I expect both loops to print three lines. Instead, the first loop prints three lines and the second loop prints one.

Did a thing, returned a string.

Did a thing, returned a string.

Did a thing, returned a string.

---

Did a thing, returned a string.

Why does naming the parameter cause the loop to only execute once?

Answer 1

foreach expects a function Int => U (where U can be "whatever"). Period. If you want to ignore the parameter, use an underscore.

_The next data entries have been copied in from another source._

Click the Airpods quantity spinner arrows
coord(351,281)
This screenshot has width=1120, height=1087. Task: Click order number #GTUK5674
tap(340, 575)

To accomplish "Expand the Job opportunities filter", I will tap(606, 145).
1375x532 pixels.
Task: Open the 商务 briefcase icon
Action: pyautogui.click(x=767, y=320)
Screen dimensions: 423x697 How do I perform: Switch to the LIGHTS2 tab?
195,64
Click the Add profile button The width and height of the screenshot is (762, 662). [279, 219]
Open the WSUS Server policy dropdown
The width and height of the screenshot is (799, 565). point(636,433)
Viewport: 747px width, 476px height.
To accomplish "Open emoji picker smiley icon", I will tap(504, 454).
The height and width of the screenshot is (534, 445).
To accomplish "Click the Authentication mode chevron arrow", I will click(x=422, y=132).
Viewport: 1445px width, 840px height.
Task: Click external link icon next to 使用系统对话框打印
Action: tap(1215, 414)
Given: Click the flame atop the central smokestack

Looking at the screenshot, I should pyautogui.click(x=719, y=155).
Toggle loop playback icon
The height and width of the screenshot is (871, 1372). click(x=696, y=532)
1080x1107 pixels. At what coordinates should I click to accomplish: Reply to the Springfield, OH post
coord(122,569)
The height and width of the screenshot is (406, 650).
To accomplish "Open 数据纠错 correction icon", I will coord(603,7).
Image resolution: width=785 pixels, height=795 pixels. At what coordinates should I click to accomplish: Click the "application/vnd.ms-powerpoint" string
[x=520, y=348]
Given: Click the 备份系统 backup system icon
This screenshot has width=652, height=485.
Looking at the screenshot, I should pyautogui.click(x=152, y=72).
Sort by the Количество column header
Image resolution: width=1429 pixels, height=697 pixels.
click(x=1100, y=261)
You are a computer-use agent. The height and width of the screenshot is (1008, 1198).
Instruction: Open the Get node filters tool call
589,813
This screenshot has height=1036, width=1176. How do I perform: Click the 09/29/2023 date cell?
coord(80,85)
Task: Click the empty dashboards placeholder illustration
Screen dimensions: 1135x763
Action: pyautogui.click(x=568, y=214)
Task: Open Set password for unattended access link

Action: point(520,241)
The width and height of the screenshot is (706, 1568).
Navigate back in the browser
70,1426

(1 to 3).foreach { _ => doThingReturnString() }

When you write

(1 to 3).foreach { doThingReturnString() }

The braces act like parentheses

(1 to 3).foreach(doThingReturnString())

The argument for foreach must be Int => U, but here, it is a String. A String can be implicitly converted to an Int => U, because a String can implicitly convert to WrappedString, which treats it as a collection type, specifically as a Seq[Char], which can be upcast to a PartialFunction[Int, Char] from indices to elements, which can be upcast to Int => Char. Thus, you've essentially written

val temp = doThingReturnString()
(1 to 3).foreach { i => temp.charAt(i) }

The reason for this behavior is that treating Seq[A]s as PartialFunction[Int, A]s is pretty sensible. Also sensible is being able to treat strings like the other collection types, so we have an implicit conversion to augment Java's String with Scala's collection architecture. Putting them together, so that Strings turn into Int => Chars, produces somewhat surprising behavior.

Answer 2

Let's change your expression to:

(1 to 3).foreach { "abc"}

Can you guess the result? It is

java.lang.StringIndexOutOfBoundsException: String index out of range: 3

If we change it to

(1 to 3).foreach { "abcd"}

the program executes without the exception. So, in case of your expression:

(1 to 3).foreach {
  doThingReturnString()
}

you: firstly execute doThingReturnString(), which returns a string "abcdef". Then, for each number i in the range 1 to 3, the compiler executes "abcdef"(i).

As to why (1 to 3).foreach { n => doThingReturnString() } is seemingly treated differently from (1 to 3).foreach { doThingReturnString() }, the best explanation I know comes from the book Scala Puzzlers (p. 20; no affiliation with the authors):

Since anonymous functions are often passed as arguments, it’s common to see them surrounded by { ... } in code. It’s easy to think that these curly braces represent an anonymous function, but instead they delimit a block expression: one or multiple statements, with the last determining the result of the block.